*Task item:* Reproduce exactly the lines below from the one containing "This screenshot has width=1122, height=518." through the one containing "Task: Click the 12:00 time axis marker", including both, and nothing else.

*Record extracts:*

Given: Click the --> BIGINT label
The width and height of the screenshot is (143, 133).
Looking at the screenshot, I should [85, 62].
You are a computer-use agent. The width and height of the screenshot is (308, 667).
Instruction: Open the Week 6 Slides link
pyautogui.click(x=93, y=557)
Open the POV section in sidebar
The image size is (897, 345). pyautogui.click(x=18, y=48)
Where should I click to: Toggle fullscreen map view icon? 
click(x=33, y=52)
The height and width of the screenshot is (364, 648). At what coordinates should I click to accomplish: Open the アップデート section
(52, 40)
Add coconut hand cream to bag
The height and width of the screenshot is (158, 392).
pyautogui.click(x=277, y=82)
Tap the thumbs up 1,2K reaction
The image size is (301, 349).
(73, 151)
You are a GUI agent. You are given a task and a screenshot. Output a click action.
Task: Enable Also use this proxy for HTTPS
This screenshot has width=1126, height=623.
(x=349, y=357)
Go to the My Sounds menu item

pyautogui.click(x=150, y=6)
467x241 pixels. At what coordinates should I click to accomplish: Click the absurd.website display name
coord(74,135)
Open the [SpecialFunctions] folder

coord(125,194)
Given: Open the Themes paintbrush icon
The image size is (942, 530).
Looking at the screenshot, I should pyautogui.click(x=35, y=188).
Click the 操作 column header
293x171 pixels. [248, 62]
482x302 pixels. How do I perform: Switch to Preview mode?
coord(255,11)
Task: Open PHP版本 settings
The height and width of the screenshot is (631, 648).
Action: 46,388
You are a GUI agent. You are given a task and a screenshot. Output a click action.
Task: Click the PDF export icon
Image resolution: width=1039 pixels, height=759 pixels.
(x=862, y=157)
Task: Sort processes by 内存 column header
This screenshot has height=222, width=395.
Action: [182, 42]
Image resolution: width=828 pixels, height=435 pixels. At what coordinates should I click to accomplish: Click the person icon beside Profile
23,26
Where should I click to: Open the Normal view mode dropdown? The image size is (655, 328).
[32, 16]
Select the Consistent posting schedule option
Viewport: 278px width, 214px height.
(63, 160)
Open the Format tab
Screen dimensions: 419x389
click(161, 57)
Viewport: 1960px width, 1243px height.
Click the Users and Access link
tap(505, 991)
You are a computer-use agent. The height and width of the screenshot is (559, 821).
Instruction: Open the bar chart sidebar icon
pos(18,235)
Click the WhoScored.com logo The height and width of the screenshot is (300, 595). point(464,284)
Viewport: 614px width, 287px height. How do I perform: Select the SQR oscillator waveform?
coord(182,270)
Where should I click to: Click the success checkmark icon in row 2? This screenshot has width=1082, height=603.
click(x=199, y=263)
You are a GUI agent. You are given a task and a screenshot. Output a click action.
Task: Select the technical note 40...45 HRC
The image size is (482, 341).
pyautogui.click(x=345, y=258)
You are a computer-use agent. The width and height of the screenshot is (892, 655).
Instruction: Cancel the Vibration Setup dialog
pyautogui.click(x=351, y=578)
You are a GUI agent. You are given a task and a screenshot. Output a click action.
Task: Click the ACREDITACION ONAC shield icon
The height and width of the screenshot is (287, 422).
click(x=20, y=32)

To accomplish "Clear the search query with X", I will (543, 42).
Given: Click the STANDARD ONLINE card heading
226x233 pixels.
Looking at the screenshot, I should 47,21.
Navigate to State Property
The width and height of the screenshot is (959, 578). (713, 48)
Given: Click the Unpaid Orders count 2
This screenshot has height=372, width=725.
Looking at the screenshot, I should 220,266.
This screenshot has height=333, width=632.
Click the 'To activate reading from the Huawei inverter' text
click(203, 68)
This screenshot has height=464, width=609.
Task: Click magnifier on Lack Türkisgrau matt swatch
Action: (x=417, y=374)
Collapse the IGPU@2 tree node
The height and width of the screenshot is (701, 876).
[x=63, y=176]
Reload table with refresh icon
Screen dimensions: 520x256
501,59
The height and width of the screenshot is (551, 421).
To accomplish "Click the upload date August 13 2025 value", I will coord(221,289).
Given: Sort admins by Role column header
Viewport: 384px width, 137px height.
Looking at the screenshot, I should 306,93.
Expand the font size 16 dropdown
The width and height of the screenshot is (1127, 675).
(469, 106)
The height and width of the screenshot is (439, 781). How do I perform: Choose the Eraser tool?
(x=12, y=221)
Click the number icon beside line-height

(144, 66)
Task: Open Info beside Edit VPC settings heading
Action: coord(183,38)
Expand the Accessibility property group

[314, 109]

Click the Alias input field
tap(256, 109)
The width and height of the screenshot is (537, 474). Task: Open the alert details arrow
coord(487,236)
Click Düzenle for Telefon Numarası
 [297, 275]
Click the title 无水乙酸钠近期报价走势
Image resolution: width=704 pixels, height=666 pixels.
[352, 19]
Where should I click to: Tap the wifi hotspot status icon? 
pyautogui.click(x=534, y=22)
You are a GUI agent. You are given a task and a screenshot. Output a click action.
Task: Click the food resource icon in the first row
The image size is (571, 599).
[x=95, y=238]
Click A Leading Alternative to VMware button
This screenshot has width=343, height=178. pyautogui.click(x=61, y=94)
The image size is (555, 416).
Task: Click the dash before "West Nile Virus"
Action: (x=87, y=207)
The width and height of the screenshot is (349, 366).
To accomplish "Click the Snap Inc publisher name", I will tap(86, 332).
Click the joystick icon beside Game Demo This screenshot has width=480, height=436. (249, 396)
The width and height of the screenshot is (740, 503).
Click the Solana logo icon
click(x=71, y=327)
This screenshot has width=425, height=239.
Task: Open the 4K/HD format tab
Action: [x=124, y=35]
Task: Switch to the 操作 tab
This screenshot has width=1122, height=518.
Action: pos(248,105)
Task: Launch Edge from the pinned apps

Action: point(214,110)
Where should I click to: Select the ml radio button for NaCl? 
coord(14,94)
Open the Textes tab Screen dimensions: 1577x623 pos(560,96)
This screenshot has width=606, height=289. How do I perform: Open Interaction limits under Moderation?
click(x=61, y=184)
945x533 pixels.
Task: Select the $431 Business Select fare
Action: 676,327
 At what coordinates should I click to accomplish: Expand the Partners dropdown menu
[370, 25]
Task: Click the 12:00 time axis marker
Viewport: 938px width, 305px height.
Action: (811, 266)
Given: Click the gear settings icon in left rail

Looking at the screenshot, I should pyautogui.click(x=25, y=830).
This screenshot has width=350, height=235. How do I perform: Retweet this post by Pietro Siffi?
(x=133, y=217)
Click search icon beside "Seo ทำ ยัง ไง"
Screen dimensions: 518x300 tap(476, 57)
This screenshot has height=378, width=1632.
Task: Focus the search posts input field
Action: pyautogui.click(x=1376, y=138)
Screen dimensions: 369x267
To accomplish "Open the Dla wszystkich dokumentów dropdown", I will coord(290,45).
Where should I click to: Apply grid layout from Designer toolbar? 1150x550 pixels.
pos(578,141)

*Solved problem:*
This screenshot has width=1122, height=518.
Action: pos(248,105)
Task: Launch Edge from the pinned apps

Action: point(214,110)
Where should I click to: Select the ml radio button for NaCl? 
coord(14,94)
Open the Textes tab Screen dimensions: 1577x623 pos(560,96)
This screenshot has width=606, height=289. How do I perform: Open Interaction limits under Moderation?
click(x=61, y=184)
945x533 pixels.
Task: Select the $431 Business Select fare
Action: 676,327
 At what coordinates should I click to accomplish: Expand the Partners dropdown menu
[370, 25]
Task: Click the 12:00 time axis marker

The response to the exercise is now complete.